*** Input material ***

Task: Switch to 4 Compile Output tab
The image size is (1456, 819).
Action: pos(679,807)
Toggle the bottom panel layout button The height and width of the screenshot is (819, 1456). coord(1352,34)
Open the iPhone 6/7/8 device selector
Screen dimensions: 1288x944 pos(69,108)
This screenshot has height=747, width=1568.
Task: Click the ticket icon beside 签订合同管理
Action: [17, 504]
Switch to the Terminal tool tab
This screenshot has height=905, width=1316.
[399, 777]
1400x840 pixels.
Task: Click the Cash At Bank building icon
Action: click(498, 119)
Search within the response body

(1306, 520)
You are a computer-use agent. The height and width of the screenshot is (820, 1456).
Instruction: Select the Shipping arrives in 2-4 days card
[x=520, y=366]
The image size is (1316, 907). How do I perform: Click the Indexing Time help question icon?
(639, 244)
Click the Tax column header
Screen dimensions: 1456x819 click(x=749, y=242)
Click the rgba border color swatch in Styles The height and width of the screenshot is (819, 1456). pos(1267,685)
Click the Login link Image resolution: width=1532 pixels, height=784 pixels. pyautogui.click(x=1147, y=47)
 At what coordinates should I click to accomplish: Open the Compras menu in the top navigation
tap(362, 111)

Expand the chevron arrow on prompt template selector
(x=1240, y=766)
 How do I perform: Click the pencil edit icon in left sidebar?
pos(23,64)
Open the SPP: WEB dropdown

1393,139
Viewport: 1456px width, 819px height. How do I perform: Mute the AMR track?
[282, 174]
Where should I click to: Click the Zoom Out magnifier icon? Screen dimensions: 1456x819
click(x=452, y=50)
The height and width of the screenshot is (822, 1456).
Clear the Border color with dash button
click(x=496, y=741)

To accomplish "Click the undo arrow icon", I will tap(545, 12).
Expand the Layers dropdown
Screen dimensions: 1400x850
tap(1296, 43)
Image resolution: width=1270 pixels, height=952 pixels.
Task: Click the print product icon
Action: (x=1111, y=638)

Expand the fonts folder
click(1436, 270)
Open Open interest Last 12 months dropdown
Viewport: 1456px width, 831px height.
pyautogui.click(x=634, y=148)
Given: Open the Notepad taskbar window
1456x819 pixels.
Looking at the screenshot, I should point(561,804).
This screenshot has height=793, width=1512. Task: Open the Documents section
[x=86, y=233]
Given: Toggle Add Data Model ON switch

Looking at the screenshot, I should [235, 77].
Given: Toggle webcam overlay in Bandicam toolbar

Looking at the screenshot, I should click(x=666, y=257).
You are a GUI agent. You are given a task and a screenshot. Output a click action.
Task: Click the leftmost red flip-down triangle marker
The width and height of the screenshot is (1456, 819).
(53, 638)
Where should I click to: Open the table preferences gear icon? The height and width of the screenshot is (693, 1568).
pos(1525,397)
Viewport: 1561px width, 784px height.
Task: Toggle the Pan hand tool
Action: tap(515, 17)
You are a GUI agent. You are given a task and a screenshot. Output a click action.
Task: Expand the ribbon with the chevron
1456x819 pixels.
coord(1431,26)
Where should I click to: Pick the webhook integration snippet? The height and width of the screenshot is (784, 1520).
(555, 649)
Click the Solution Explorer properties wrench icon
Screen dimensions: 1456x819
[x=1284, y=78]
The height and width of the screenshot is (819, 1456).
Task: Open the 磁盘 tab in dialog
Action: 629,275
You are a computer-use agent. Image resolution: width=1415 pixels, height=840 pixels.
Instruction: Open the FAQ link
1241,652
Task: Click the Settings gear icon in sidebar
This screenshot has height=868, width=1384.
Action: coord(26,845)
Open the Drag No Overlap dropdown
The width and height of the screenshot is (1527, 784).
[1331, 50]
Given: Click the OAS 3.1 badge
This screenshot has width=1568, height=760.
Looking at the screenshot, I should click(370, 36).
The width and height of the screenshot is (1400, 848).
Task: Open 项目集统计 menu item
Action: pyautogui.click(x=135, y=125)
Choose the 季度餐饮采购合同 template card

*** End of Input material ***

Reply with the number of lines above in which the word "computer" appears, and with nothing else.

2